TASK GOAL:
Exactly the lines from the one containing "Given: Click the red verified badge" through the end of the records must be reproduced; leave out all pictures.

DATA LISTING:

***

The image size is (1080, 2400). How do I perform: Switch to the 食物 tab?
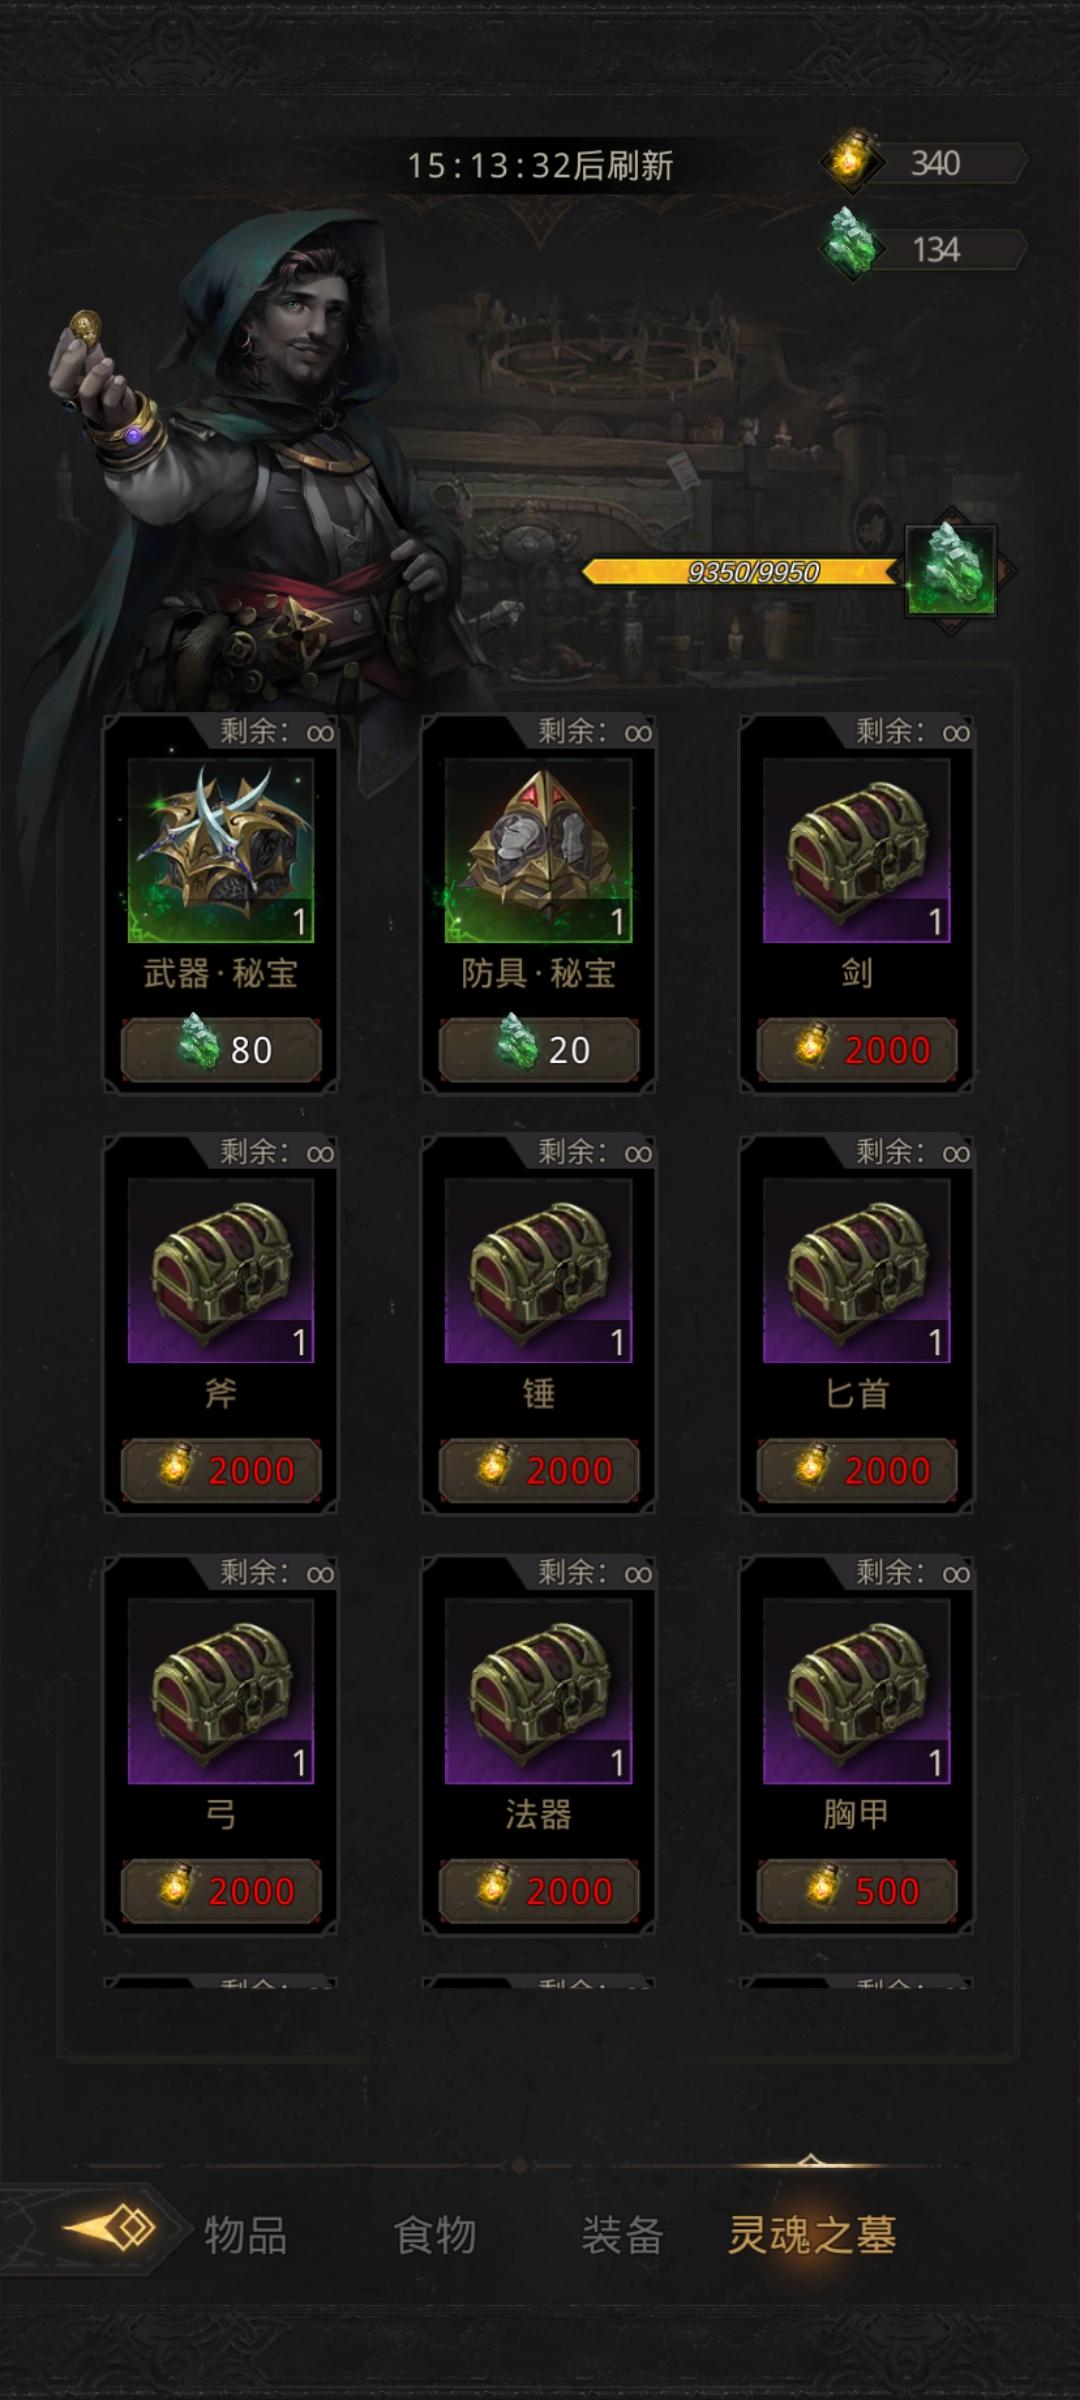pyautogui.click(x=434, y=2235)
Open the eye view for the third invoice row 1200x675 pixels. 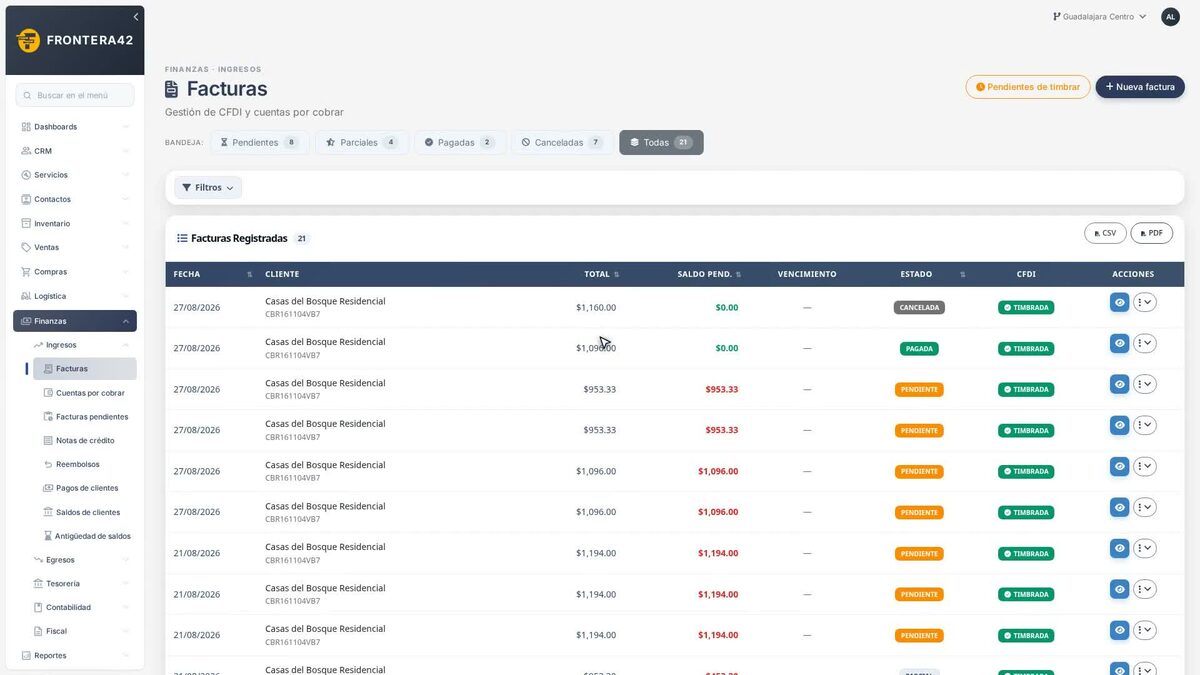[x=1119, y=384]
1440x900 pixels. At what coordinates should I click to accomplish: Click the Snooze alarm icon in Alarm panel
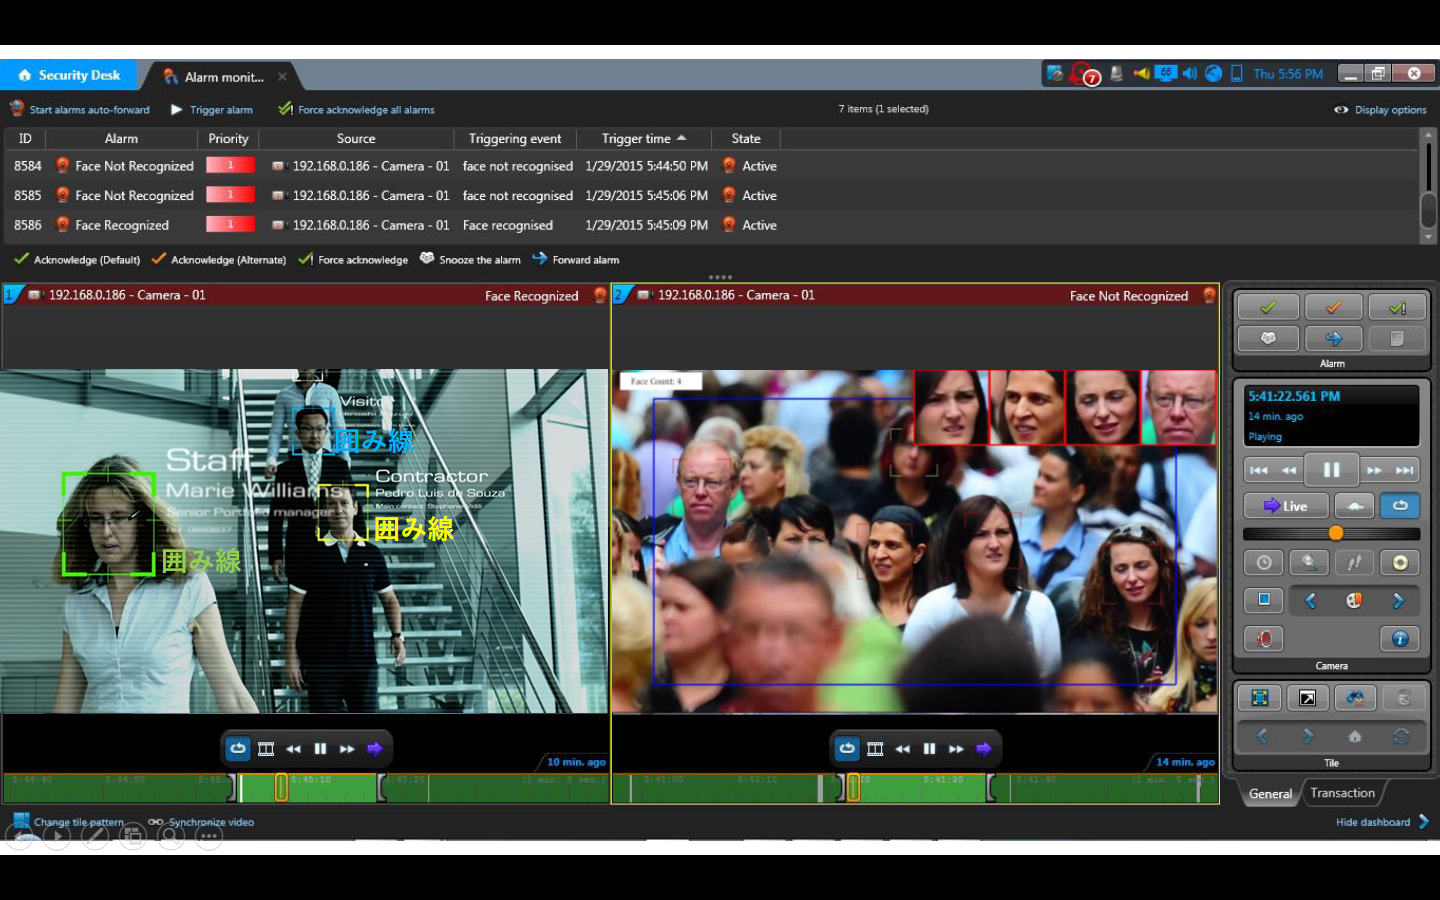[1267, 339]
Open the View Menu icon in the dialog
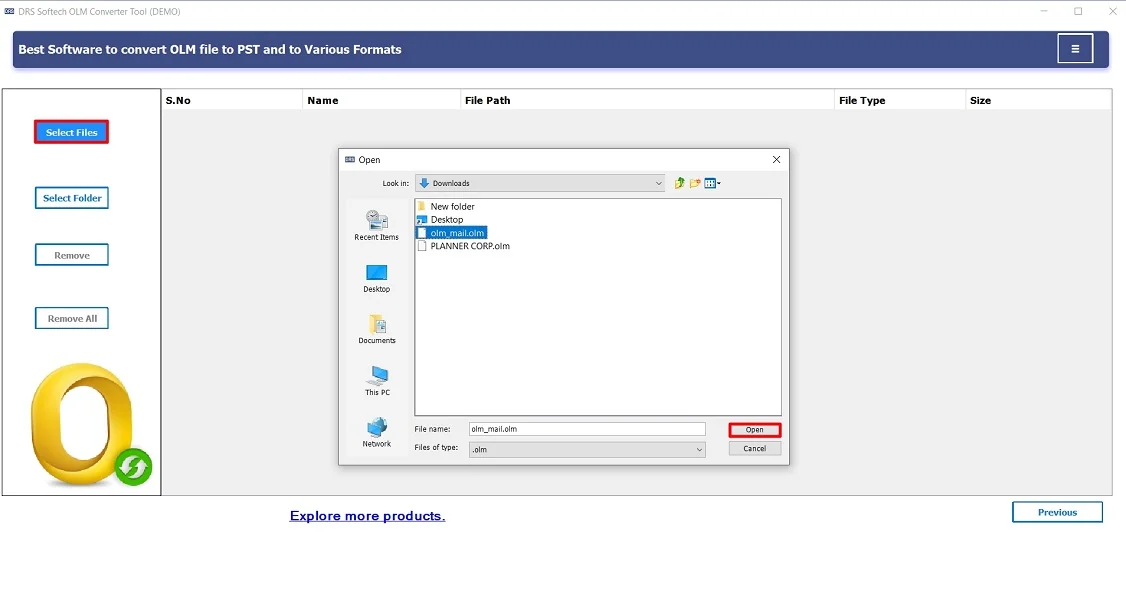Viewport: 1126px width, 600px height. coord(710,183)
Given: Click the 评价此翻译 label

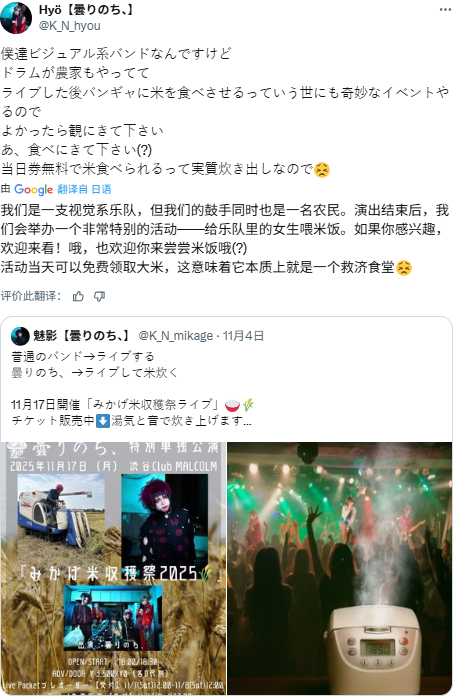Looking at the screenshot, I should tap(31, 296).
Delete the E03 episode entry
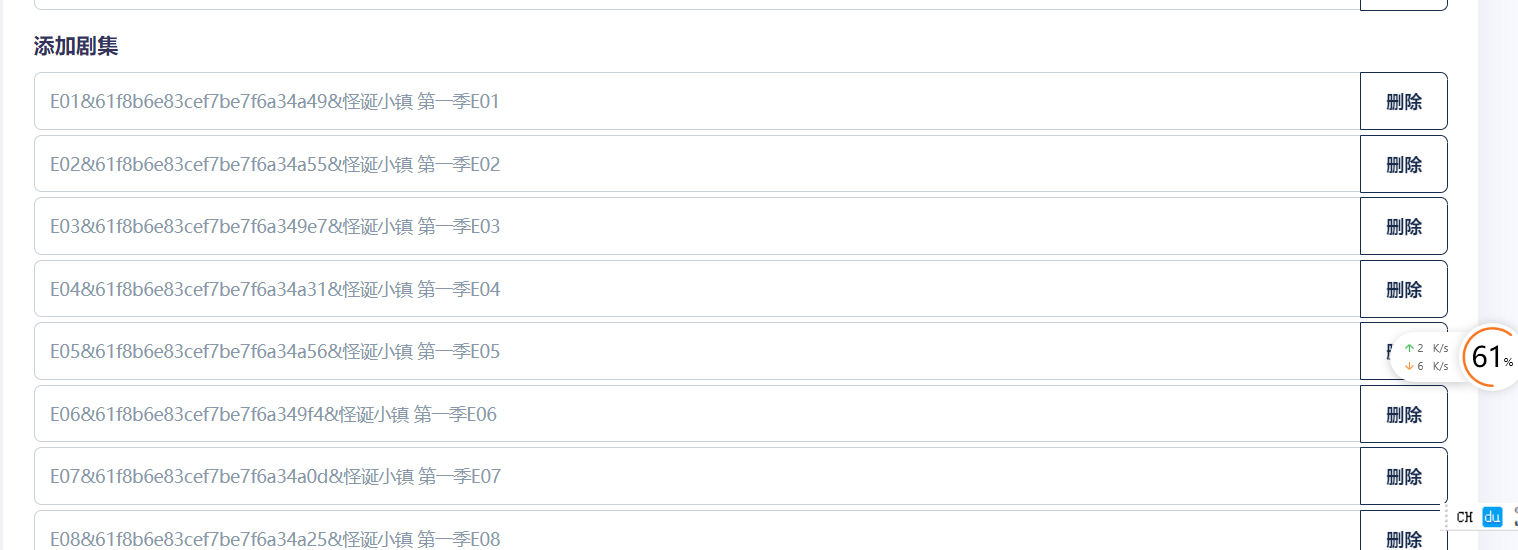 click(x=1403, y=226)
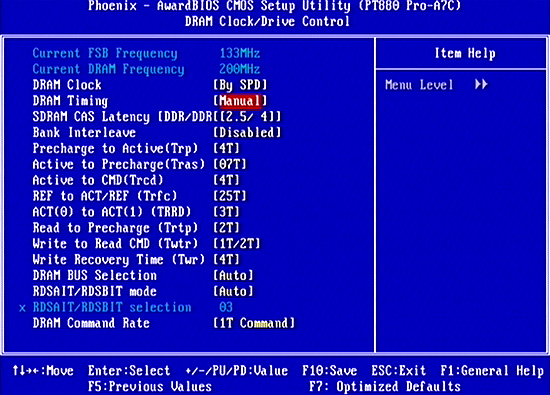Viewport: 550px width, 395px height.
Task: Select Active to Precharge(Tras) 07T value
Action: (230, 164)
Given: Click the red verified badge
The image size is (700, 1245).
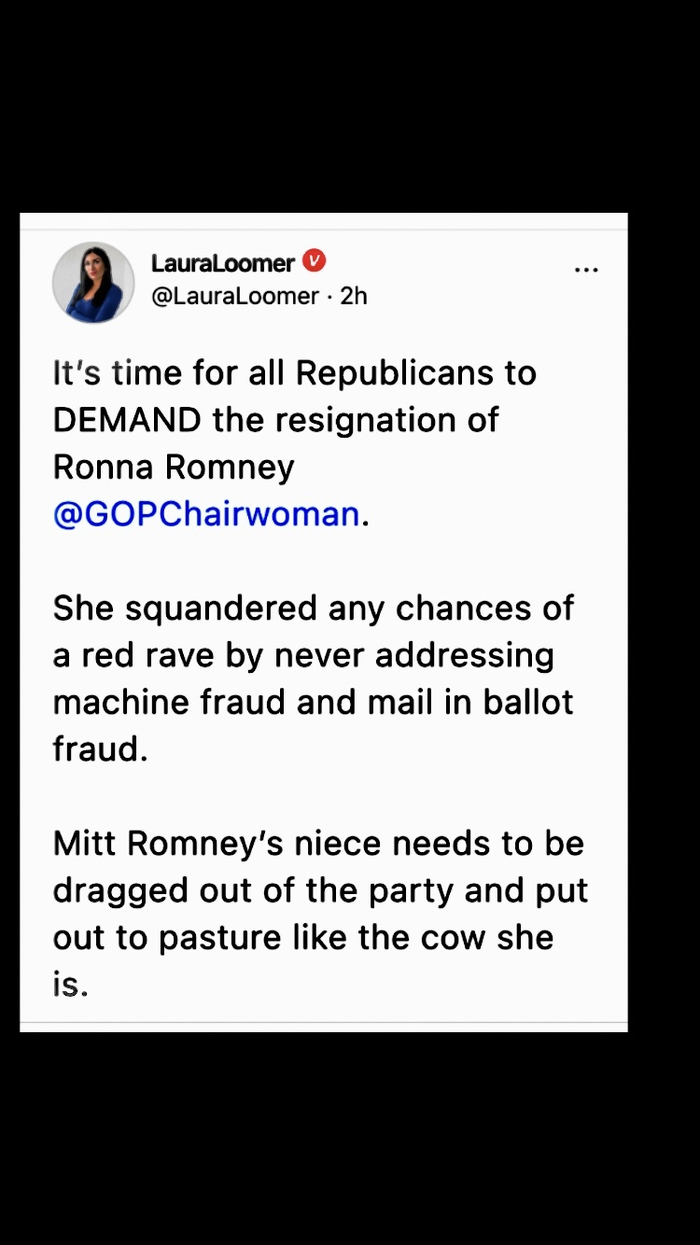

***

REPLY:
Given: Click the red verified badge
The image size is (700, 1245).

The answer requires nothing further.